[YOUR GOAL] Find the line that contains "Expand the Monnaie format dropdown". Output it and every line after it to the end of the records, exactly as they appear.

[RECORDS SUPPLIED Boundary: Start]

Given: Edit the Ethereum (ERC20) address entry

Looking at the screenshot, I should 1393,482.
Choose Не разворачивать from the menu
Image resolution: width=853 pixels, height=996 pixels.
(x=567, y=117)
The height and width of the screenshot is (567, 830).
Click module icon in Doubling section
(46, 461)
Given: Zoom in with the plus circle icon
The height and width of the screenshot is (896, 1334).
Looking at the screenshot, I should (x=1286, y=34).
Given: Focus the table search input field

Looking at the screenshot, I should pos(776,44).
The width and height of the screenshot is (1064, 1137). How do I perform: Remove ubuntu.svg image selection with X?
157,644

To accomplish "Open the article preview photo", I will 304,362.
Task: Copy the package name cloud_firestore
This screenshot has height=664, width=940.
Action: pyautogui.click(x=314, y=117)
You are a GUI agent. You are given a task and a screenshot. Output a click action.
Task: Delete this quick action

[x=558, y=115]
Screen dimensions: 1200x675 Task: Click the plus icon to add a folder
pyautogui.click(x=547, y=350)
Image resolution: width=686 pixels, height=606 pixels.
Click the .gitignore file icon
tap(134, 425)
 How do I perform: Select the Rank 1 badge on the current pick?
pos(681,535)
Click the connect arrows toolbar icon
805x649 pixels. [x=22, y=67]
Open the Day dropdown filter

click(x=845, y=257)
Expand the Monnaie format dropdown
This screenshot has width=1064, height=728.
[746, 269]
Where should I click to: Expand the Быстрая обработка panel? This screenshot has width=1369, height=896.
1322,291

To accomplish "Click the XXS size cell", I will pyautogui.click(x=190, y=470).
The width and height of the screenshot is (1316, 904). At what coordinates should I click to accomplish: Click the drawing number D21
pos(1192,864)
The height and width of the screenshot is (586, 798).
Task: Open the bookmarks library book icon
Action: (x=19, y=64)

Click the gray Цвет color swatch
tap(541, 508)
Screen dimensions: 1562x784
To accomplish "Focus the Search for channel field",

[RECORDS SUPPLIED Boundary: End]

[WRITTEN ANSWER]
Expand the Monnaie format dropdown
This screenshot has width=1064, height=728.
[746, 269]
Where should I click to: Expand the Быстрая обработка panel? This screenshot has width=1369, height=896.
1322,291

To accomplish "Click the XXS size cell", I will pyautogui.click(x=190, y=470).
The width and height of the screenshot is (1316, 904). At what coordinates should I click to accomplish: Click the drawing number D21
pos(1192,864)
The height and width of the screenshot is (586, 798).
Task: Open the bookmarks library book icon
Action: (x=19, y=64)

Click the gray Цвет color swatch
tap(541, 508)
Screen dimensions: 1562x784
To accomplish "Focus the Search for channel field",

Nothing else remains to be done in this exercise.